壱岐市の針路 白川市政4期目の課題・下 【SDGs】 永続的な島へ指針重要

「SDGs未来都市」の選定を知らせる横断幕=壱岐市芦辺町

 漁船がところ狭しと並ぶ勝本浦。県内有数の漁業基地として知られるが、以前ほどの活気はない。漁師の60代男性は渋い表情を見せる。「生計が立たない。今度機械の更新があれば廃業するしかない」
 壱岐周辺の漁業環境は、海水温の上昇や磯焼けなどで悪化。勝本町漁協によると、2019年度の漁獲高は前年度比約3億円減の約9億円まで落ち込んだ。組合員は計588人で10年前より200人以上減少。高齢化も進み、組合員の約3分の2は60代以上。20代は5人にとどまるという。
 漁業は壱岐市の基幹産業。市は漁場の変化を重く見ている。地球温暖化が要因の一つとし、昨年、全国の自治体で初めて「気候非常事態宣言」を議決。市内で使うエネルギーを50年までに再生可能エネルギーに完全移行するという。
 こうした施策は、市が推進する「持続可能な開発目標(SDGs)」に紐(ひも)付いている。
 SDGsは国連サミットで採択された17の国際目標のこと。
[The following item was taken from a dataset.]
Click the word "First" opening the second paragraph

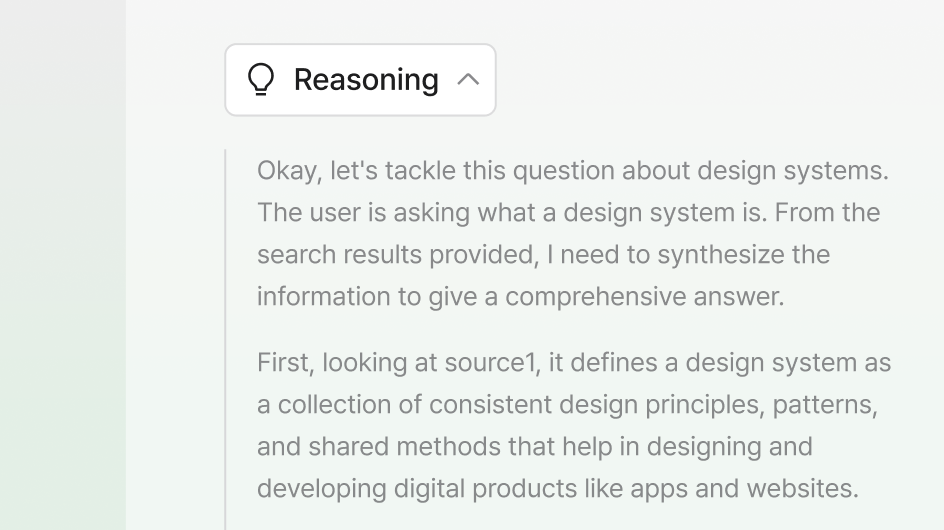click(x=284, y=363)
「誰ひとり取り残さない」持続可能な社会の実現のため▽気候変動への対策▽住み続けられる町づくり-などの指針がある。18年、政府は初めて「SDGs未来都市」を公募し、29自治体を選定。北海道や横浜市などと並び、壱岐市も選ばれた。
 市長選で4選した白川博一氏は「壱岐の島を永続的な島にしよう」と述べた。人口減少、高齢化、1次産業の後継者不足といった課題を抱える同市にとって、SDGsの指針は重要だ。選定により、交付金などでプラスに働く面もある。
 市SDGs未来課によると、市は将来像に▽AIを活用した1次産業▽クリーンエネルギー-などを想定。現在はスマート農業などに取り組む。白川氏が公約に掲げた漁場の改善やまちづくり協議会の設置推進もSDGs絡みだ。
 産業振興や集落維持など幅広い概念を包含するSDGs。それだけに、市民から「分かりにくい」「よく知らない」といった声も聞かれる。同課も「市民への周知が課題」と認める。
 10年、30年先の同市を見据えた施策が求められる一方、足元の対策も欠かせない。勝本町の50代男性漁師は「(磯焼け対策は)2、3年で結果は出ない。今の生活のサポートがなければ厳しい」とうつむいた。
 白川氏が3期目から引き継いだ課題は、新型コロナウイルスの感染拡大により困難さを増している。長期的な将来像を示しつつ短期的な支援をいかに実現していくか。白川市政4期目は難しいかじ取りに迫られる。